● **DOCUMENT SECTION**
1. In this case the question arises in a proceeding before the Assistant Settlement Officer under Section 105, Ben. Ten. Act, The position is quite shortly this that the plaintiff has three causes of action. He puts forward a kabuliat as being the governing document of this tenancy and he asked first of all for Rs. 5 to be allowed because that sum of Rs. 5 was, on the basis of the terms of the kabuliat, a suspension of rent on account of 3 1/2 bighas of the holding being submerged under water at that time. He asked secondly for enhancement of rent because of rise in the price of the crops and he asked thirdly additional rent for additional area. There can be no doubt that the claim for Rs. 5 is a claim based upon the kabuliat ; that appears from the plaintiff's own claim before the Settlement Officer. The question of excess land is plainly a claim based upon the kabuliat not because he could not get it but for the kabuliat under the Bengal Tenancy Act but because it is immediately necessary to enquire exactly what land was then comprised within the kabuliat in order that one may know whether there has been an encroachment or not. The kabuliat contains the usual terms:

Whenever you so desire at any future time you will measure the land and for the land thus found out on measurement you will be competent to settle the jama according to the rates prevailing for the different classes of land in the village....

2. Now in that kabuliat there was an interpolation:

measurement of the land will be made in accordance with the terms of this kabuliat by a rasi of 80 cubits, 1 cubit being equal to 18 inches.

3. It all depends upon the standard of measurement employed at the time of this kabuliat, what area was included in it and the plaintiff when he had his claim put forward under this kabuliat insisted upon it being accepted as the term of the tenancy including the interpolation.

4. Now the question arises because the lower appellate Court has found that the kabuliat itself is not a forgery altogether but that it is clear enough that this writing in the margin is a subsequent interpolation. In dealing with the kabuliat it appears that the interpolation must have been made by a person in whose possession the kabuliat was, namely from the side of the landlord and the doctrine which is relied on in this appeal is the doctrine laid down in the case of Master v. Miller [1891] 4 T.R. 320 a doctrine which has been stated in this way:

whenever any instrument is puposely altered by a person in lawful possession of it in a material part of it, the instrument is void for the purpose of enabling any person to sue on it or to defend himself by using it as a direct defence depending on its obligatory force as an instrument.

● **DATASET EXCERPT**
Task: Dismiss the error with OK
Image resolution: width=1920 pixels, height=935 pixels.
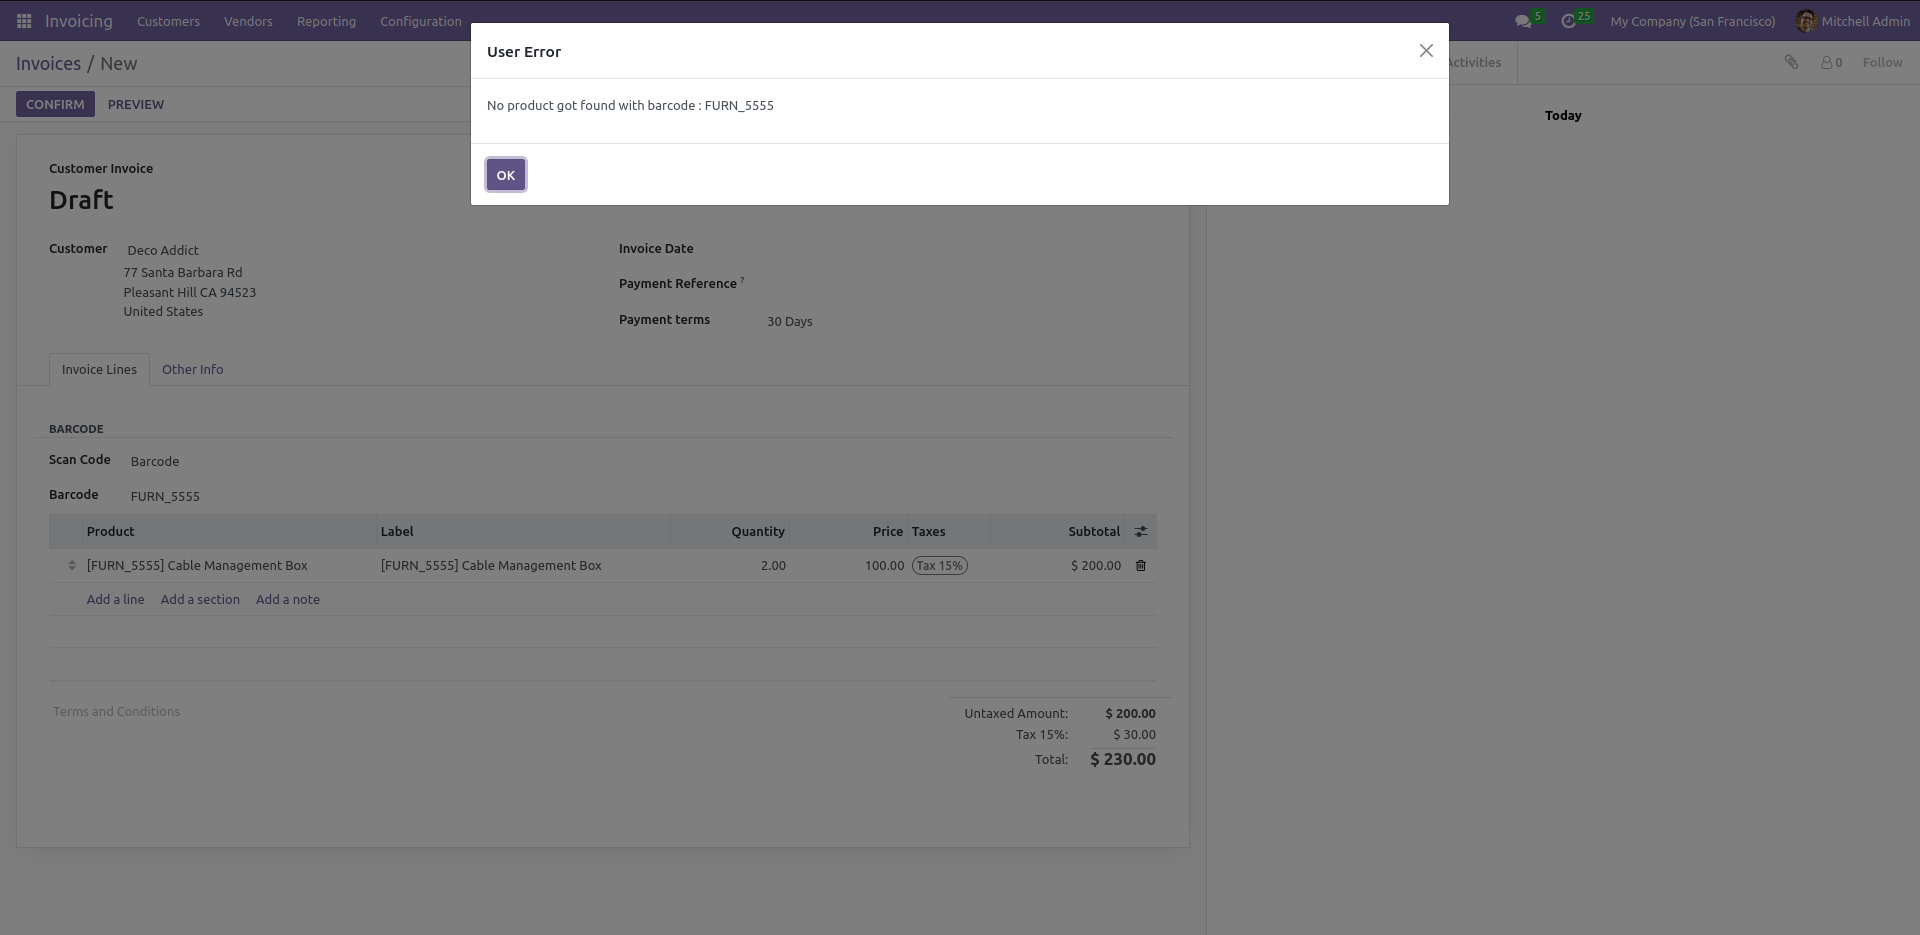Action: [506, 175]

● **EXERCISE 1**
In the kabuliat judgment, what standard of measurement does the interpolation specify?
● **EXERCISE 2**
List the three causes of action that the kabuliat judgment says the plaintiff has.
● **EXERCISE 3**
Write what comes next in the kabuliat judgment.
The listing plays no part in what follows.

● **RESPONSE 1**
A rasi of 80 cubits, with 1 cubit equal to 18 inches.

● **RESPONSE 2**
- An allowance of Rs. 5 as a suspension of rent, because 3 1/2 bighas of the holding were submerged under water at that time
- Enhancement of rent because of a rise in the price of the crops
- Additional rent for additional area

● **RESPONSE 3**
5. These are the words used by Brett, L. J., in Supfel v. Bank of England [1882] 9 Q.B.D. 555.

6. The lower appellate Court has held that the tenant has proved that he has held the tenancy at an unvarying rate of rent for over 20 years and when the tenant appeals to the presumption under Section 50, Ben. Ten. Act, that lower appellate Court holds that the claim would be good but for the fact that the kabuliat shows that the jama was created in 1275.

7. We have therefore to consider whether this kabuliat may be used in connexion with that point in connexion with the question of Rs. 5 the suspended rent and the question of additional rent for the excess area. As the tenant has succeeded upon all the points except on the question of rise in the price of crops and haja, we consider that aspect of the case first.

8. In my judgment this kabuliat in these circumstances is not evidence at all on the part of the landlord because it is the foundation first of all of his claim to the Rs. 5. In the second place I do not think it is any evidence on the question of the rise in the price of staple crops. Prima facie the tenant has a tenancy which would entitle him to the presumption that he held it at a fixed rate of rent since the Permanent Settlement. This document has been put forward in a claim for enhancement of rent as the foundation of the landlord's title to enhance the rent because in its absence the presumption under Section 50 would take away the claim altogether. The landlord has been using the very terms of the kabuliat to show the origin of this tenancy to rebut this presumption; and to say that that can be distinguished from a case in which he is suing on the kabuliat is to my mind a distinction without difference. The landlord takes his stand on this kabuliat as the origin of the tenancy and fails to prove it otherwise. The presumption under Section 50, Ben. Ten. Act therefore prevails against him.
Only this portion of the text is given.